Designed a comprehensive infrastructure framework for DTU impacting 14 departments, featuring flexible modules, unified data pipelines, and structured support strategies for long‑term adoption.
Platform and Data Engineer
Situation. At a research institute comprising 14 diverse research groups, each group worked with varying data sources, formats, scales, and software tools. The technical expertise and available IT resources varied widely across the groups. While a few had managed to create and deploy custom IT solutions, many struggled with the complexity of their data infrastructure needs, diverting valuable time and focus from their core research work.
Task. The task was to devise a solution that would allow researchers to focus on their scientific work rather than IT challenges. The goal was to design and implement a scalable, institute‑wide data infrastructure that could accommodate the broad and differing requirements of the majority of research groups.

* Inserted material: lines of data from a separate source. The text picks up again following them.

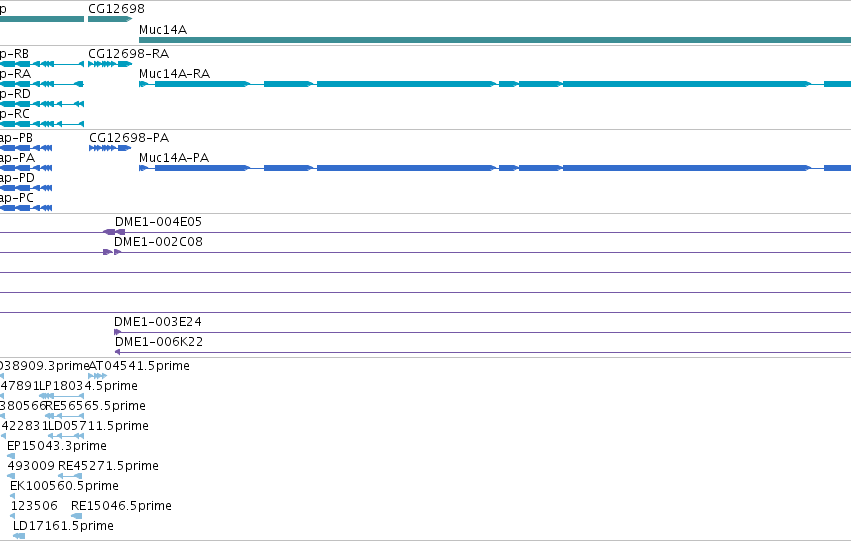The image size is (851, 541).
Task: Open the Muc14A gene label
Action: (x=163, y=30)
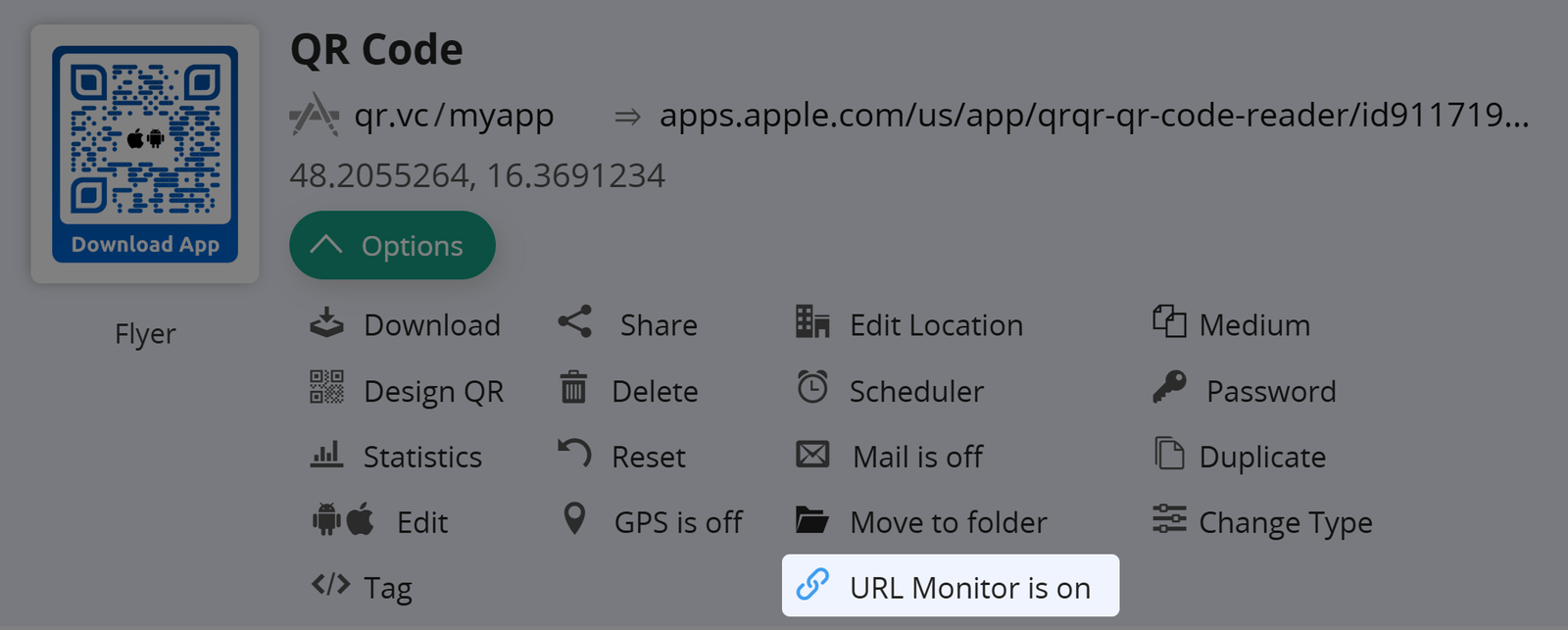Screen dimensions: 1568x630
Task: Open Design QR via the QR icon
Action: tap(326, 388)
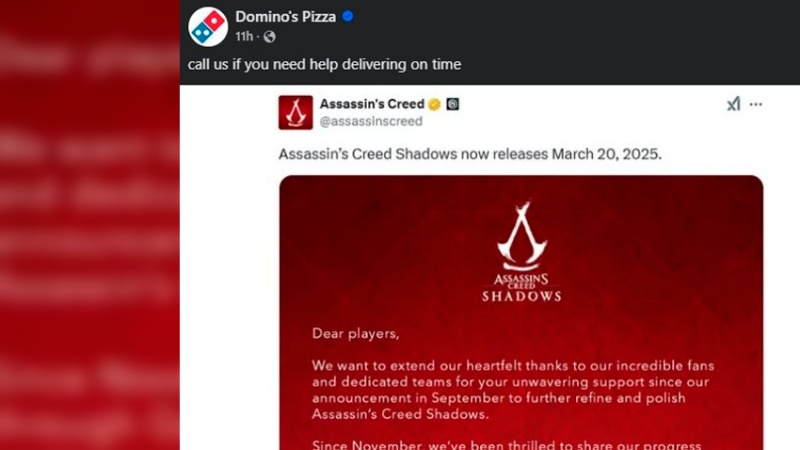Click the gold verified badge on Assassin's Creed

click(x=434, y=104)
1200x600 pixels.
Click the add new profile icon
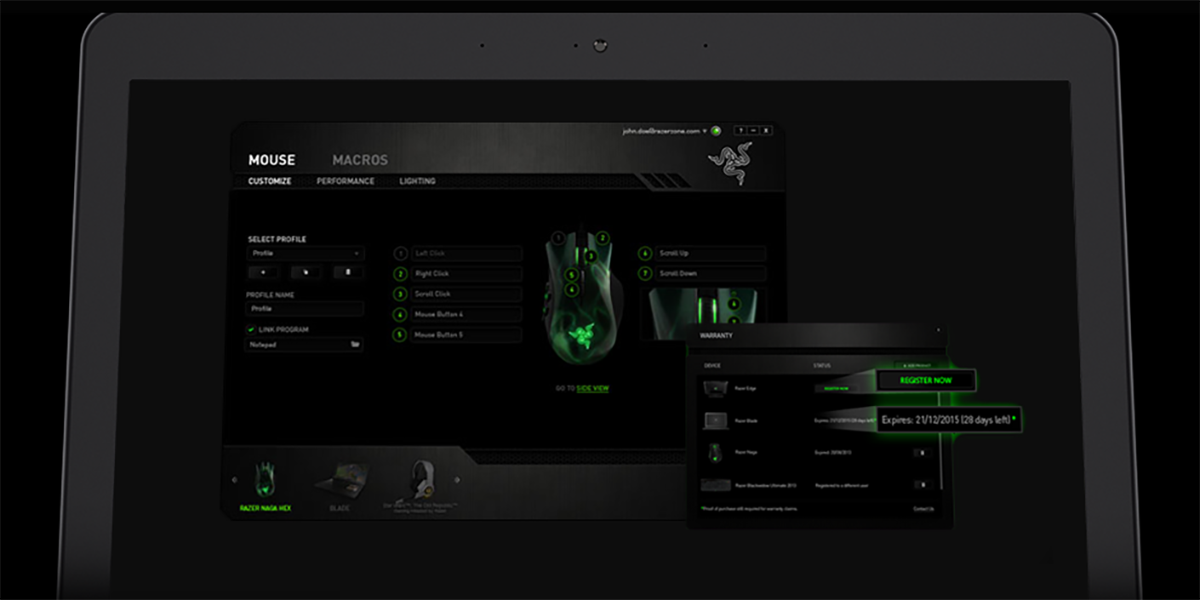click(x=263, y=272)
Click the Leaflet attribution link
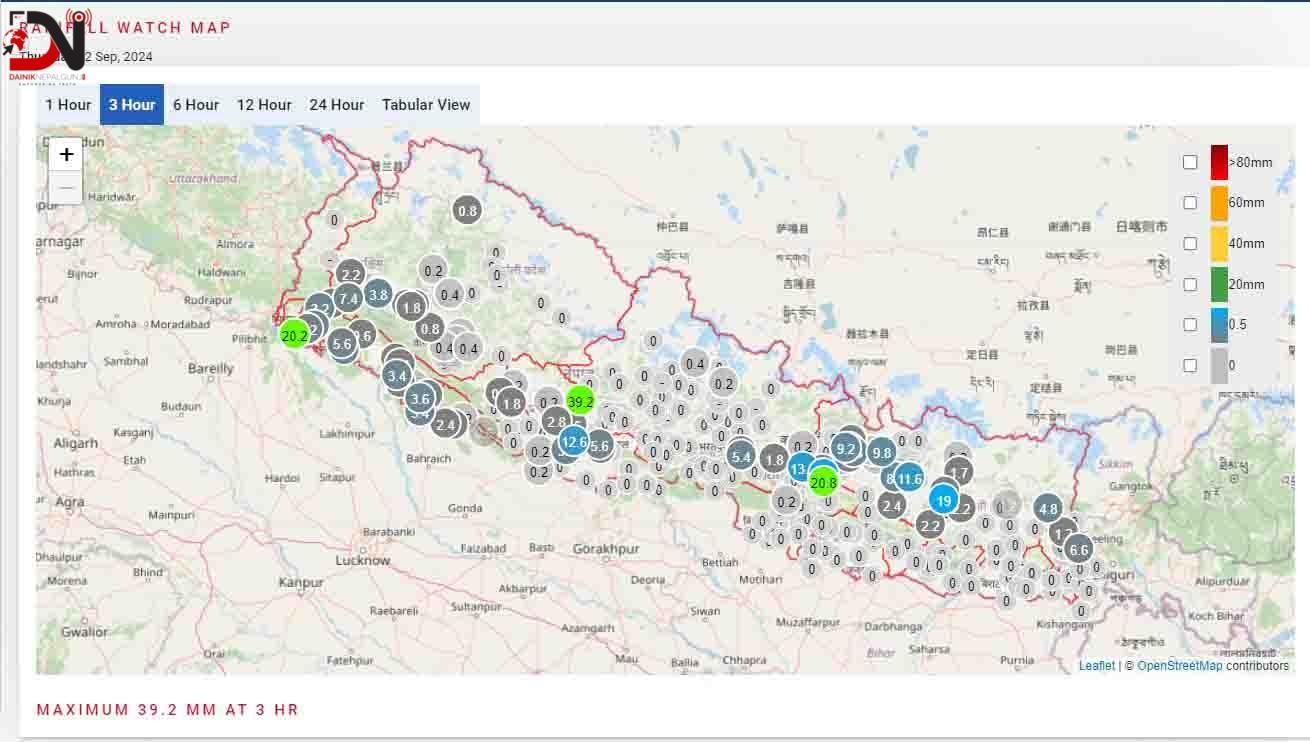1310x742 pixels. 1096,665
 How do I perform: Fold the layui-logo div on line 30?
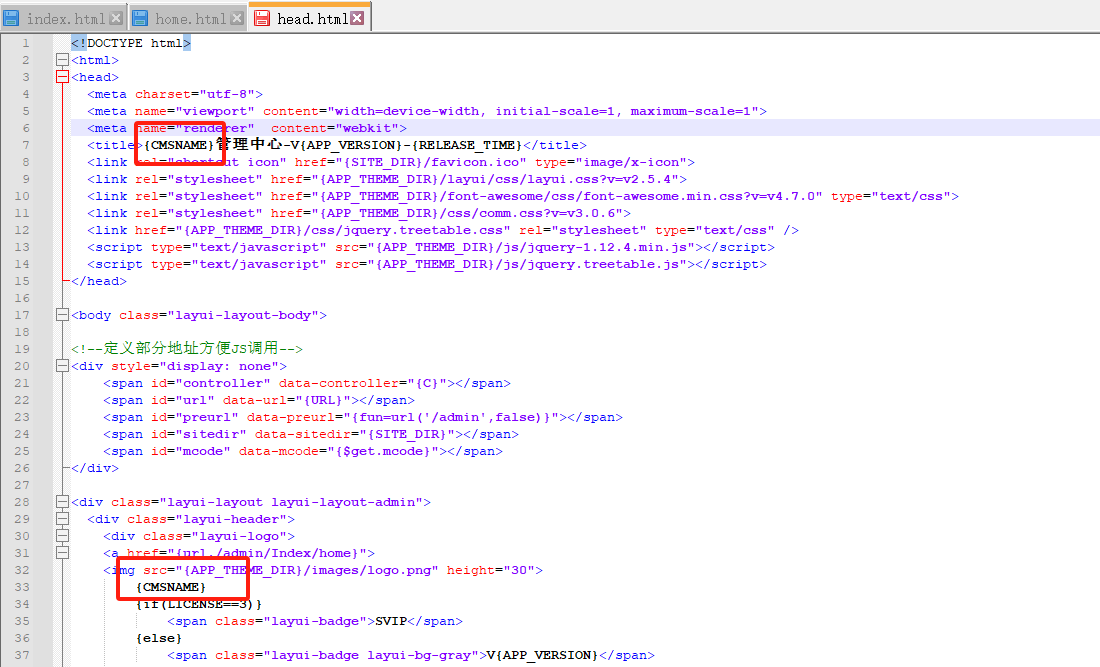pyautogui.click(x=62, y=536)
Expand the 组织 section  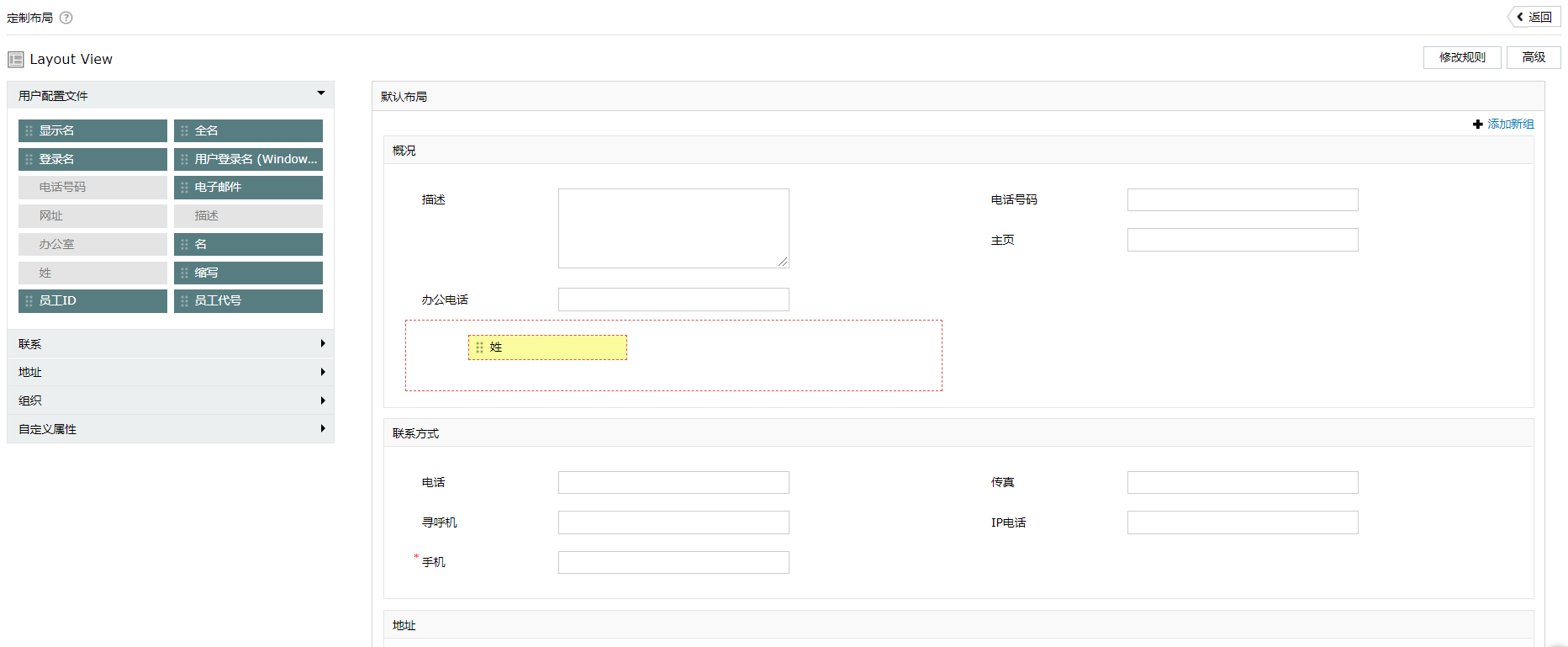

Action. A robust, forward‑thinking infrastructure plan was developed that balanced flexibility and standardization. The plan outlined key components such as modular architecture, integration pathways for diverse data sources, user‑friendly interfaces tailored to varying technical skill levels, and scalable storage and processing solutions. It also included strategies for onboarding, support, and governance to ensure adoption and sustainability.
Result. The resulting infrastructure plan was both technically sound and strategically aligned with the institute’s research goals. It unified the vision for data management across the organization, provided a clear path to reducing IT burden on researchers, and laid the foundation for a shared, efficient, and future‑ready research data environment. The plan was well received for its inclusivity, clarity, and adaptability, setting a strong direction for the institute’s data infrastructure transformation.